I have posted before about my husband and I having a not-so-great marriage. Basically, we got married because I was pregnant, and I later found out he was in love with someone else at the time. I spent the better part of two years angry and depressed and constantly feeling like I couldn't bring it up because I should just get over it and move on. Finally I did just that. I let it go and focused on making myself happy where I was. That included making friends, exercising, finding a job, etc. He got more and more unhappy and withdrew into himself. We've spent years cohabitating with no real connection. Finally I got a full time job, my own vehicle (that was a fight), and the nerve to stand up to him. I told him I couldn't deal with the angry, bitter man anymore. That I couldn't continue to do all the cooking and cleaning. That I wanted to actually be happy in my life and his negativity was dragging me down and hurting our child (who had become afraid of him). We have long disagreed over finances, religion, parenting, etc.

So, after our talk, my husband became a different man. He is cheery, he has started learning to cook (he loves it), he went holiday shopping with me with no complaints about crowds or spending money. He has started wanting to eat lunch with me at work, and he doesn't roll his eyes at my choice of TV shows and books. 

He has become pleasant to live with. But he still won't address some larger issues, like our differing views of religion. I have a hard time getting to talk to him about it. 

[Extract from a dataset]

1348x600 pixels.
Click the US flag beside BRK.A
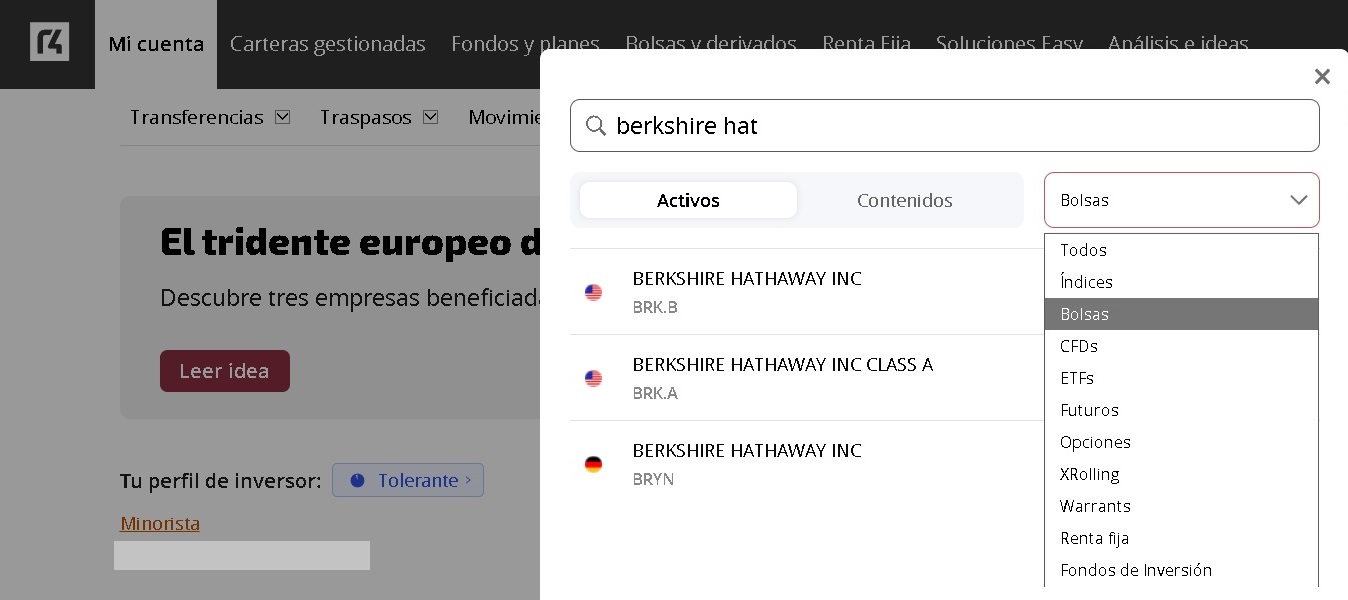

And there are the years of unhappiness that I am starting to have to deal with. I got used to essentially being a single parent. To doing the shopping on my own. To retreating to my own corner of the house and being content to be ignored. It feels like he is trying just when I was ready to throw in the towel. 

And now I don't know. I feel horrible saying "too little, too late", but I feel no connection to him. I enjoy being around him and it has been extremely pleasant to have an active member of the household sharing responsibilities. But I can't bring myself to be attracted to him. I can't see him as a "husband" anymore. I don't feel the love that I once had for him. It's just this hollowness. 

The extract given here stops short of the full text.